Task statement: Start to finish, repeat the records exactly.

◇ ◇ ◇ ◇

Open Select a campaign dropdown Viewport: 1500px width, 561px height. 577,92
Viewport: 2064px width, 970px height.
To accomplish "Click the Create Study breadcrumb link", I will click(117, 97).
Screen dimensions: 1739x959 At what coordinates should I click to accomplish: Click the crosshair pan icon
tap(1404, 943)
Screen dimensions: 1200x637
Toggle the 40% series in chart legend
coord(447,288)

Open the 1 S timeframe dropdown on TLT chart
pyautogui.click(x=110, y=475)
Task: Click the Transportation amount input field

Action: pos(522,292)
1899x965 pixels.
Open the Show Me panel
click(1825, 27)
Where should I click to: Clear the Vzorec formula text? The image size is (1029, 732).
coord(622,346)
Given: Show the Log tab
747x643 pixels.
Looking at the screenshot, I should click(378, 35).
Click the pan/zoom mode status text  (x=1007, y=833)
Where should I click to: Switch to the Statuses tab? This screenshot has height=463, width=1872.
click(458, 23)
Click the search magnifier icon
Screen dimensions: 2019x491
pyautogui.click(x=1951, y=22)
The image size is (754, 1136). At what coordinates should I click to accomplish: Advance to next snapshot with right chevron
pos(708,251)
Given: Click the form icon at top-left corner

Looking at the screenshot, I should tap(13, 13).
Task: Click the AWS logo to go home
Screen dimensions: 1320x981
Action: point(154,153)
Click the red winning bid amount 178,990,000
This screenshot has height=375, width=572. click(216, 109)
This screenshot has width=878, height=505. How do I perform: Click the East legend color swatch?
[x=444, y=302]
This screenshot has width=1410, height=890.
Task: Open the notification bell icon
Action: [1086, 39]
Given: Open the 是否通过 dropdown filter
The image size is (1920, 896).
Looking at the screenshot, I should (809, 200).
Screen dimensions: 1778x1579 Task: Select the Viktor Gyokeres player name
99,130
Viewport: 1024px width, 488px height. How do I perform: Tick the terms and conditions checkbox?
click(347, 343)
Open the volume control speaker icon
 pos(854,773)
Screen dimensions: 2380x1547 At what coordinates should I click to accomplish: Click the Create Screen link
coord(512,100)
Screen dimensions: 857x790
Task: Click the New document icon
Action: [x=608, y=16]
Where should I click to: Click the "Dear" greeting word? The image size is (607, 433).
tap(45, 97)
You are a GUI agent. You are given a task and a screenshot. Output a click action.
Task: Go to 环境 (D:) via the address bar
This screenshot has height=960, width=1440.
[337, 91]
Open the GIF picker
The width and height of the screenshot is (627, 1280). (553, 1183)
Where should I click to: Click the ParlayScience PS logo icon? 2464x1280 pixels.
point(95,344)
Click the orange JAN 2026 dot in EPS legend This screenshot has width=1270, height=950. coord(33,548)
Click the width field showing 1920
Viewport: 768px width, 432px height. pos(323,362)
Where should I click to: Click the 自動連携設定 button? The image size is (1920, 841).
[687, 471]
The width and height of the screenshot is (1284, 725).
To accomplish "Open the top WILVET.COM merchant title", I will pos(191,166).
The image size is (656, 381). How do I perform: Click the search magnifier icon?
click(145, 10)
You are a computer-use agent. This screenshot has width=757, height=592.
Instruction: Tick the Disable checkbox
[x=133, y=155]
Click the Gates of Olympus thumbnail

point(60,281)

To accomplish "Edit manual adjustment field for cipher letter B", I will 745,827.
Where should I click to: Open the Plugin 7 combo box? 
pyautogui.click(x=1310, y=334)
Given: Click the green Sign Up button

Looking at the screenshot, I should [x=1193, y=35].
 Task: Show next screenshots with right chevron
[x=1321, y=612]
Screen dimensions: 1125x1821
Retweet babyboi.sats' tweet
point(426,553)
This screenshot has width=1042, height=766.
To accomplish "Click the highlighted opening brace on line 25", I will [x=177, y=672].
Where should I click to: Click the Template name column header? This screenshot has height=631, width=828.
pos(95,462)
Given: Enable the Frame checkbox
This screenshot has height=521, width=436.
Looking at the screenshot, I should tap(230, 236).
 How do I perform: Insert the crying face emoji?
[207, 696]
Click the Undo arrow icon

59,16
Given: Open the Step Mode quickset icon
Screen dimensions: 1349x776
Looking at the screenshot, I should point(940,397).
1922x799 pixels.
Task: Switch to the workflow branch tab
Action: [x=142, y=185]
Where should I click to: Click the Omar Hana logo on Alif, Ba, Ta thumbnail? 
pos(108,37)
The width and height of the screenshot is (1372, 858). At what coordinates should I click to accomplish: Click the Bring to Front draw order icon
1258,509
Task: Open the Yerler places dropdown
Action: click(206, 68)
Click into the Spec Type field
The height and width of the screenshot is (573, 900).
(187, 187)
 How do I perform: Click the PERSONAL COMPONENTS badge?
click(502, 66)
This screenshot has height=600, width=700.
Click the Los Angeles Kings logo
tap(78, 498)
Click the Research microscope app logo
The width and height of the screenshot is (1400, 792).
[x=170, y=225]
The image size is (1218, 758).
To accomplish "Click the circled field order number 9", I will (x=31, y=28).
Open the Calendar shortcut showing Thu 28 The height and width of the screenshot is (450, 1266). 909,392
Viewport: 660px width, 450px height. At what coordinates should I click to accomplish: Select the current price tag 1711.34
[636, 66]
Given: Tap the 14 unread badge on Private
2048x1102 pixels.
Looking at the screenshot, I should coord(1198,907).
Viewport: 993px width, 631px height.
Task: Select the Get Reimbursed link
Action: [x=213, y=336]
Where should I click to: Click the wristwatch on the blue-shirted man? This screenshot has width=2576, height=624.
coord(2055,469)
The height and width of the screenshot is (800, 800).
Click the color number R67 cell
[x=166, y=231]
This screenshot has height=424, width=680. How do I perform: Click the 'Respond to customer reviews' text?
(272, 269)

◇ ◇ ◇ ◇

Task result:
Open Select a campaign dropdown Viewport: 1500px width, 561px height. 577,92
Viewport: 2064px width, 970px height.
To accomplish "Click the Create Study breadcrumb link", I will click(117, 97).
Screen dimensions: 1739x959 At what coordinates should I click to accomplish: Click the crosshair pan icon
tap(1404, 943)
Screen dimensions: 1200x637
Toggle the 40% series in chart legend
coord(447,288)

Open the 1 S timeframe dropdown on TLT chart
pyautogui.click(x=110, y=475)
Task: Click the Transportation amount input field

Action: pos(522,292)
1899x965 pixels.
Open the Show Me panel
click(1825, 27)
Where should I click to: Clear the Vzorec formula text? The image size is (1029, 732).
coord(622,346)
Given: Show the Log tab
747x643 pixels.
Looking at the screenshot, I should click(378, 35).
Click the pan/zoom mode status text  (x=1007, y=833)
Where should I click to: Switch to the Statuses tab? This screenshot has height=463, width=1872.
click(458, 23)
Click the search magnifier icon
Screen dimensions: 2019x491
pyautogui.click(x=1951, y=22)
The image size is (754, 1136). At what coordinates should I click to accomplish: Advance to next snapshot with right chevron
pos(708,251)
Given: Click the form icon at top-left corner

Looking at the screenshot, I should tap(13, 13).
Task: Click the AWS logo to go home
Screen dimensions: 1320x981
Action: point(154,153)
Click the red winning bid amount 178,990,000
This screenshot has height=375, width=572. click(216, 109)
This screenshot has width=878, height=505. How do I perform: Click the East legend color swatch?
[x=444, y=302]
This screenshot has width=1410, height=890.
Task: Open the notification bell icon
Action: [1086, 39]
Given: Open the 是否通过 dropdown filter
The image size is (1920, 896).
Looking at the screenshot, I should (809, 200).
Screen dimensions: 1778x1579 Task: Select the Viktor Gyokeres player name
99,130
Viewport: 1024px width, 488px height. How do I perform: Tick the terms and conditions checkbox?
click(347, 343)
Open the volume control speaker icon
 pos(854,773)
Screen dimensions: 2380x1547 At what coordinates should I click to accomplish: Click the Create Screen link
coord(512,100)
Screen dimensions: 857x790
Task: Click the New document icon
Action: [x=608, y=16]
Where should I click to: Click the "Dear" greeting word? The image size is (607, 433).
tap(45, 97)
You are a GUI agent. You are given a task and a screenshot. Output a click action.
Task: Go to 环境 (D:) via the address bar
This screenshot has height=960, width=1440.
[337, 91]
Open the GIF picker
The width and height of the screenshot is (627, 1280). (553, 1183)
Where should I click to: Click the ParlayScience PS logo icon? 2464x1280 pixels.
point(95,344)
Click the orange JAN 2026 dot in EPS legend This screenshot has width=1270, height=950. coord(33,548)
Click the width field showing 1920
Viewport: 768px width, 432px height. pos(323,362)
Where should I click to: Click the 自動連携設定 button? The image size is (1920, 841).
[687, 471]
The width and height of the screenshot is (1284, 725).
To accomplish "Open the top WILVET.COM merchant title", I will pos(191,166).
The image size is (656, 381). How do I perform: Click the search magnifier icon?
click(145, 10)
You are a computer-use agent. This screenshot has width=757, height=592.
Instruction: Tick the Disable checkbox
[x=133, y=155]
Click the Gates of Olympus thumbnail

point(60,281)

To accomplish "Edit manual adjustment field for cipher letter B", I will 745,827.
Where should I click to: Open the Plugin 7 combo box? 
pyautogui.click(x=1310, y=334)
Given: Click the green Sign Up button

Looking at the screenshot, I should [x=1193, y=35].
 Task: Show next screenshots with right chevron
[x=1321, y=612]
Screen dimensions: 1125x1821
Retweet babyboi.sats' tweet
point(426,553)
This screenshot has width=1042, height=766.
To accomplish "Click the highlighted opening brace on line 25", I will [x=177, y=672].
Where should I click to: Click the Template name column header? This screenshot has height=631, width=828.
pos(95,462)
Given: Enable the Frame checkbox
This screenshot has height=521, width=436.
Looking at the screenshot, I should tap(230, 236).
 How do I perform: Insert the crying face emoji?
[207, 696]
Click the Undo arrow icon

59,16
Given: Open the Step Mode quickset icon
Screen dimensions: 1349x776
Looking at the screenshot, I should point(940,397).
1922x799 pixels.
Task: Switch to the workflow branch tab
Action: [x=142, y=185]
Where should I click to: Click the Omar Hana logo on Alif, Ba, Ta thumbnail? 
pos(108,37)
The width and height of the screenshot is (1372, 858). At what coordinates should I click to accomplish: Click the Bring to Front draw order icon
1258,509
Task: Open the Yerler places dropdown
Action: click(206, 68)
Click into the Spec Type field
The height and width of the screenshot is (573, 900).
(187, 187)
 How do I perform: Click the PERSONAL COMPONENTS badge?
click(502, 66)
This screenshot has height=600, width=700.
Click the Los Angeles Kings logo
tap(78, 498)
Click the Research microscope app logo
The width and height of the screenshot is (1400, 792).
[x=170, y=225]
The image size is (1218, 758).
To accomplish "Click the circled field order number 9", I will (x=31, y=28).
Open the Calendar shortcut showing Thu 28 The height and width of the screenshot is (450, 1266). 909,392
Viewport: 660px width, 450px height. At what coordinates should I click to accomplish: Select the current price tag 1711.34
[636, 66]
Given: Tap the 14 unread badge on Private
2048x1102 pixels.
Looking at the screenshot, I should coord(1198,907).
Viewport: 993px width, 631px height.
Task: Select the Get Reimbursed link
Action: [x=213, y=336]
Where should I click to: Click the wristwatch on the blue-shirted man? This screenshot has width=2576, height=624.
coord(2055,469)
The height and width of the screenshot is (800, 800).
Click the color number R67 cell
[x=166, y=231]
This screenshot has height=424, width=680. How do I perform: Click the 'Respond to customer reviews' text?
(272, 269)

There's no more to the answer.